Foto links: reconstructie van een Frankisch erf in Erve Eme (Zutphen, Nederland)

Het Frankisch grafveld van Neerhespen (grens Wange) 5e eeuw na Chr.

Op de grens van Neerhespen en Wange, op nauwelijks 200 m van de Romeinse begraafplaats die bij de villa van Wange hoorde, werd een klein Frankisch grafveld gevonden, in feite langs de hoofdbaan naar Tongeren. Hun nabijheid is een bijkomende aanwijzing dat de Franken die hier begraven werden ook het Romeins domein van Wange bewoonden. Het feit dat beiden gescheiden van elkaar werden aangelegd, wijst erop dat een andere bevolkingsgroep het domain had overgenomen en dat het niet de oorspronkelijke Romeinse bewoners waren die de overgangsperiode hadden doorstaan.

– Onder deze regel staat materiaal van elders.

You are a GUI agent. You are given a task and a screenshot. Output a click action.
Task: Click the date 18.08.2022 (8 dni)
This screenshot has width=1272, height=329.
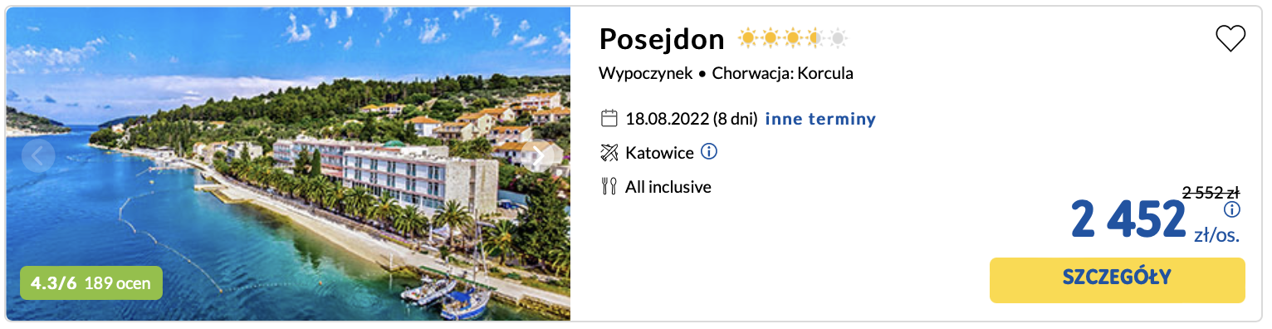(692, 119)
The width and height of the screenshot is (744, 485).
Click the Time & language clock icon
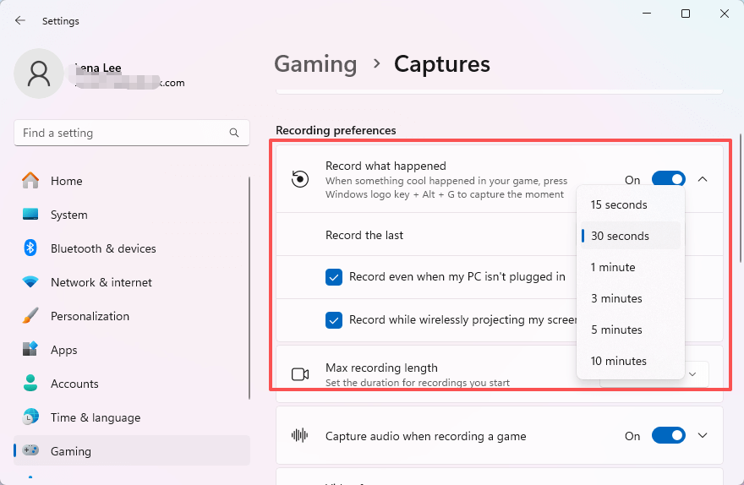pyautogui.click(x=30, y=417)
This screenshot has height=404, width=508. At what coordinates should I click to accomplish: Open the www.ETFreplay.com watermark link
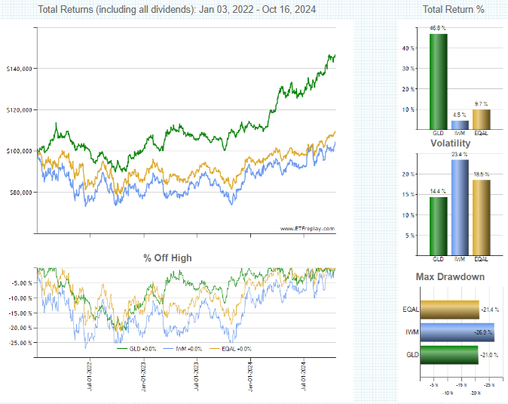pos(307,228)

In tegenstelling tot de Romeinen, werden de Franken niet gecremeerd, maar begraven (inhumatie). De graven waren aangelegd in noordwest-zuidoost verlopende rijen. Het grafveld bleek grondig geplunderd te zijn, want men vond slechts grote, komvormige kuilen terug die enkel langs de wanden en de bodem, vlakbij de kalkrijke leem, nog skeletresten bevatten. De beenderen waren erg fragmentair en ordeloos aan de kant gesmeten, meestal aan één zijde van de put. Tussen de skeletresten vond men nog overblijfselen van het grafmeubilair terug: kleine bronzen en ijzeren voorwerpen, zoals gespen, fibulae en nagels... een benen beslagplaatje, versierd met parelle groeven met nog een minuscuul bronzen nageltje. Ook onderaan de hellingen, in het kalkrijk collluvium, vond men nog verpreide skeletresten en bijgaven terug, waaruit blijkt dat de grafrovers weinig repsect hadden voor de overledenen.

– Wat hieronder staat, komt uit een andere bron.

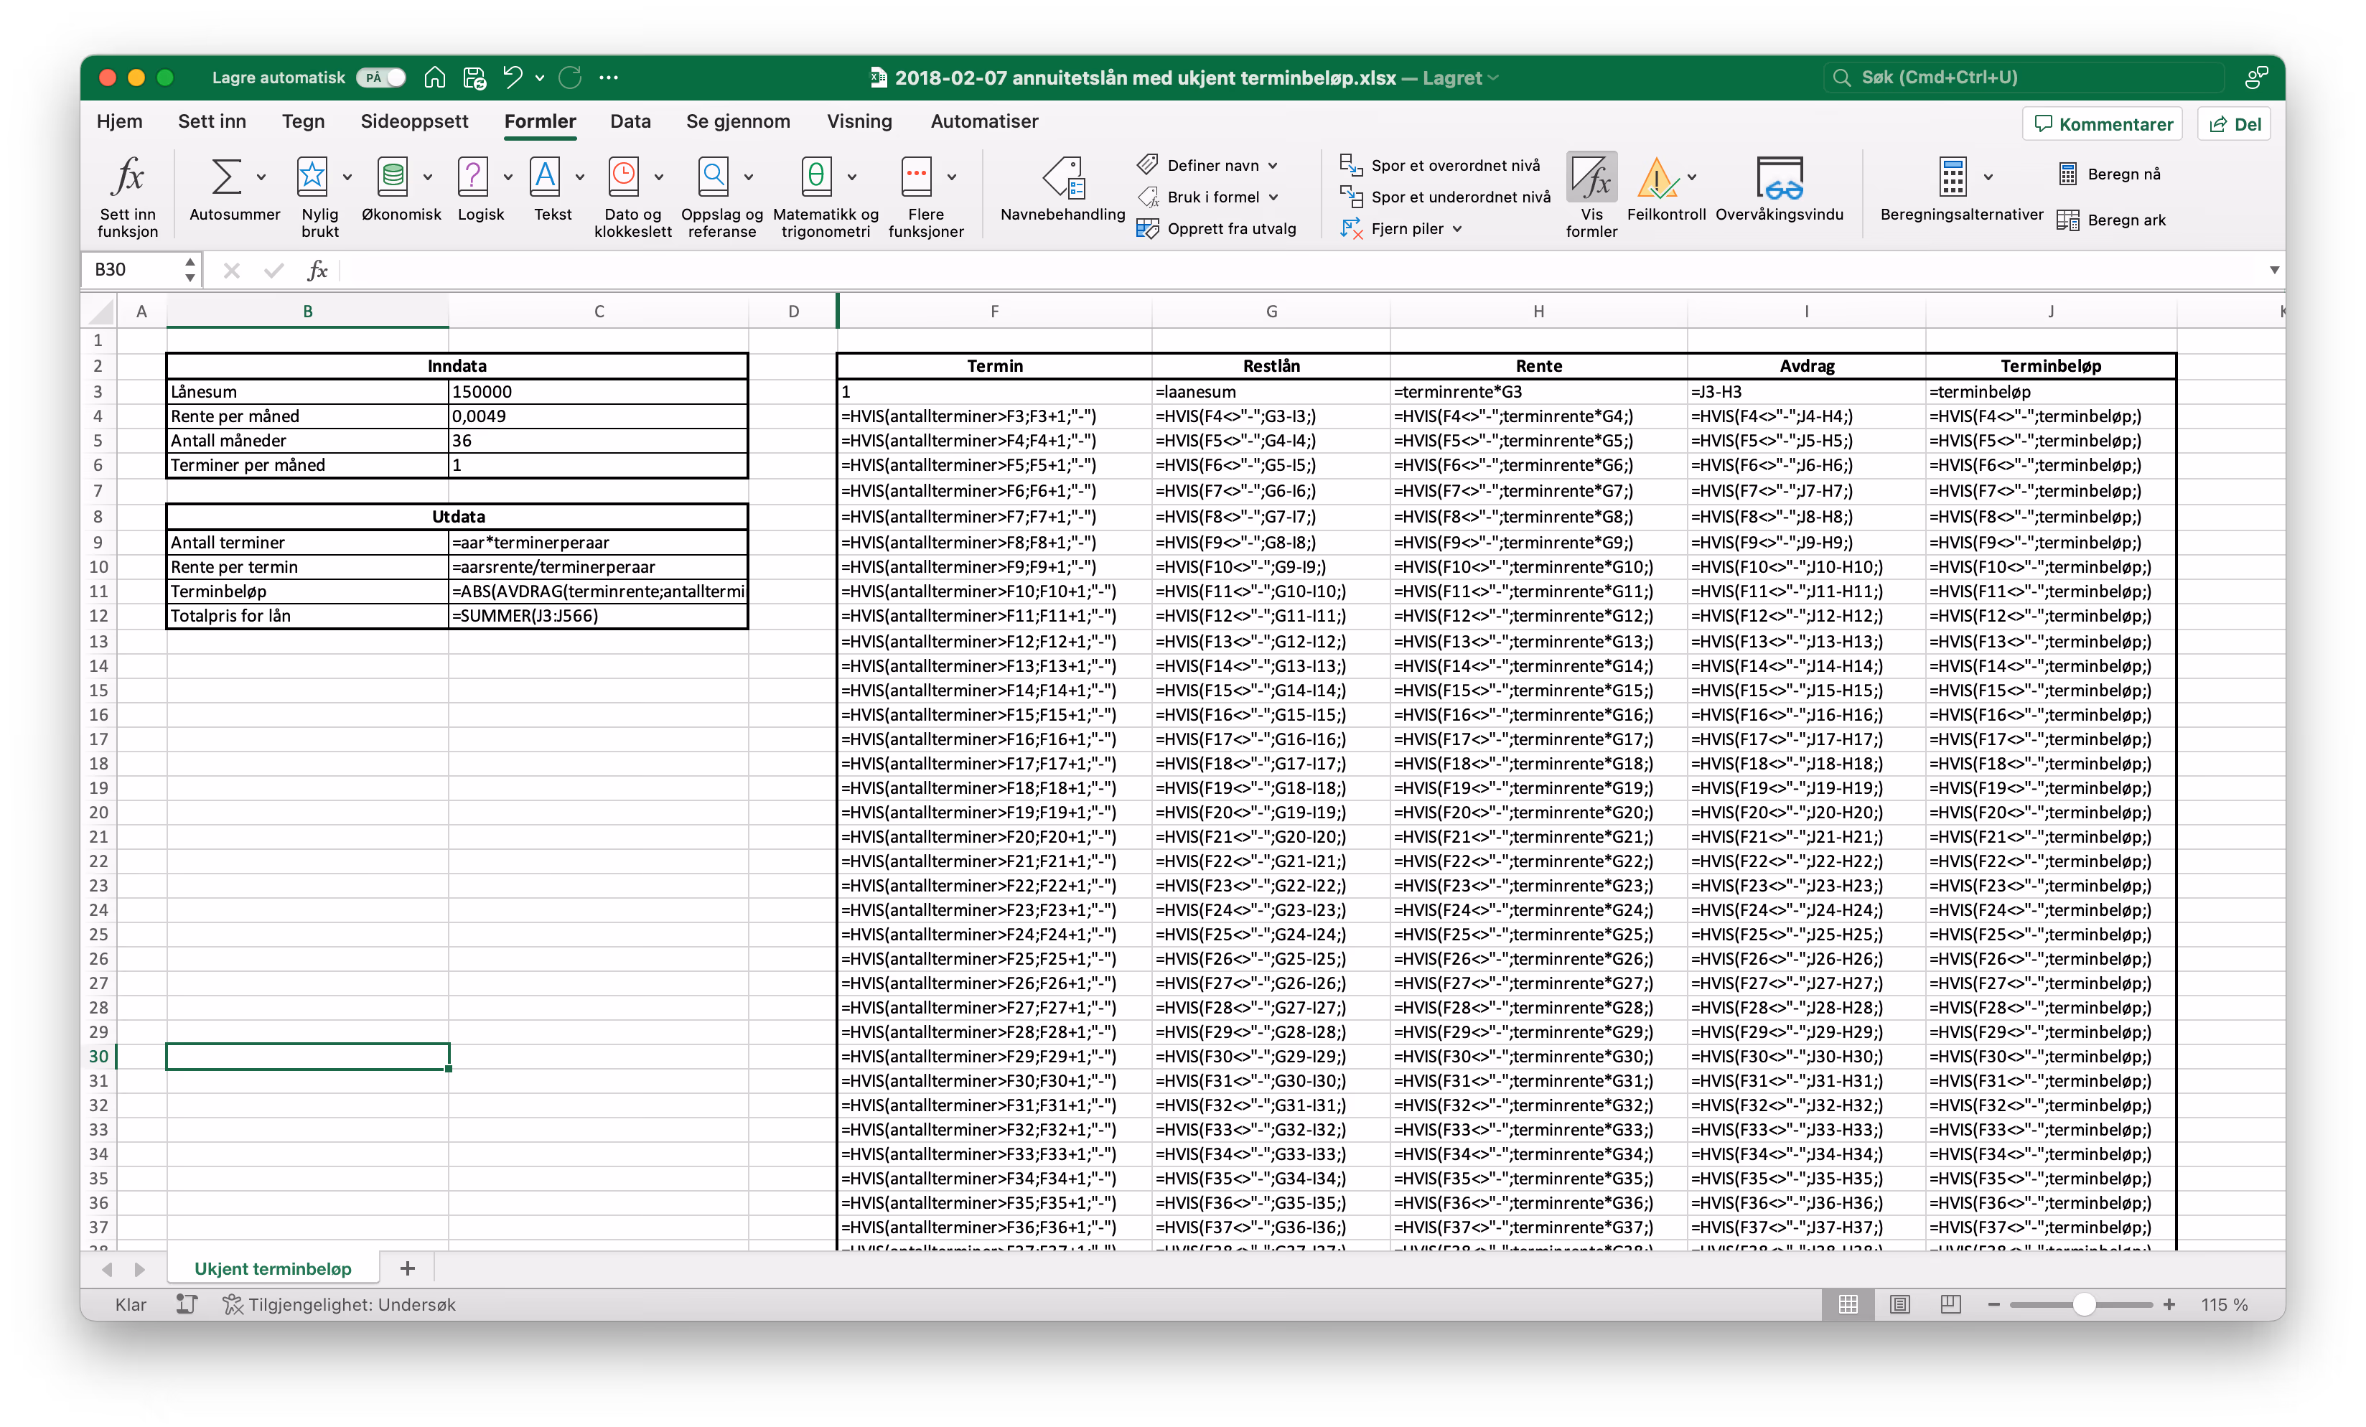Open the Sett inn ribbon tab
The width and height of the screenshot is (2366, 1427).
click(x=211, y=121)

Slechts één graf was nog duidelijk ongeschonden. Het was enigszins afgelegen aangelegd, onderaan de helling en was daardoor kennelijk aan de aandacht van de rovers ontsnapt. De overledene was een vrouw van ca. 35 jaar. Beide handen waren over het bekken gelegd. Rechts van het hoofd bevonden zich een kogelfles en een spitsbeker. In de halsstreek werden tientallen minuskule kraaltjes van divers model en in glasplasta in diverse kleuren gevonden. Een grotere afgesleten kraal in opaakgroene glaspasta met geel zigzagmotief lag bovenaan tussen de benen en ter hoogte van de lenden bevond zich een bronzen armbrustfibula.

Bron: M. Lodewijckx (1991). Uit de grond van mijn hart. Archeologie in het Landense. Geschied- en Heemkundige Kring Landen vzw.